[Extract to read start]

Yet the current widening curation gap will not disappear nor narrow due to these insights alone
and institutional curators such as data archives and libraries face considerable challenges when they
attempt to take over responsibility according to the OAIS model, e.g., [33]. In the following section
we discuss some of the reasons that make us expect the curation gap will continue to stay with us and
why the proposed approaches described in this paper cannot overcome the curation gap in its entirety.
Poor tools are sometimes used as an excuse for lack of Research Data Management and other
measures to create a more structured research practice that would also facilitate curation. Some efforts
have been made to address this need, e.g., [60]. Sophisticated tools, if actually available, could of
course support and facilitate data management and curation. If software developers make efforts to
better understand researchers and make better suited tools available, we expect, similar to others, that
the situation will improve, e.g., [42]. However, it is to be feared that this will not suffice, since either
economical incentives may be too low for a limited, and highly diverse researcher clientele, and/or
that research will advance so rapidly that a full catching up is forever unlikely.
On the other hand it is also important to note that tools, regardless how close to perfection,
can never compensate for weak concepts of what is to be achieved and which factors have to
be considered in research. As amply demonstrated in this paper, well designed concepts can be
implemented even with limited resources and with tools of limited power by combining tools
according to comprehensive, overarching, and most of all solid and thought through concepts.
The result achievable through clever combinations is then much more than what could be expected
from the components alone. However, such concepts are not widespread, or are challenged in their
validity for similar reasons as curation is challenged in general, not the least because they are very
difficult to make sufficiently attractive in the arms race between hardware and software advances
vis-a-vis the fast pace of today’s research progress.

[Extract to read end]
[Source material start]

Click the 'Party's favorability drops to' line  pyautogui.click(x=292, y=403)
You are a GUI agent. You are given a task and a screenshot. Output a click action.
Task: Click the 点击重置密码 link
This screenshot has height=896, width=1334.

[Source material end]

Instructions
a: From the passage on the curation gap, extract the text between "Yet the current" and "in its entirety.", inclusive.
b: In the passage on the curation gap, what is sometimes used as an excuse for lack of Research Data Management?
c: Summarize the passage on the curation gap in three sentences.
The lines play no part in these tasks.

Exercise results
a:
Yet the current widening curation gap will not disappear nor narrow due to these insights alone
and institutional curators such as data archives and libraries face considerable challenges when they
attempt to take over responsibility according to the OAIS model, e.g., [33]. In the following section
we discuss some of the reasons that make us expect the curation gap will continue to stay with us and
why the proposed approaches described in this paper cannot overcome the curation gap in its entirety.

b: Poor tools.

c: The curation gap is expected to persist, and the approaches proposed in the paper cannot overcome it entirely. Better-suited tools could improve the situation, but they may not suffice, because economic incentives may be too low for a limited, highly diverse clientele and research may advance too rapidly for a full catching up. Tools also cannot compensate for weak concepts, and while well-designed concepts can be implemented even with limited resources, such concepts are not widespread or are challenged in their validity.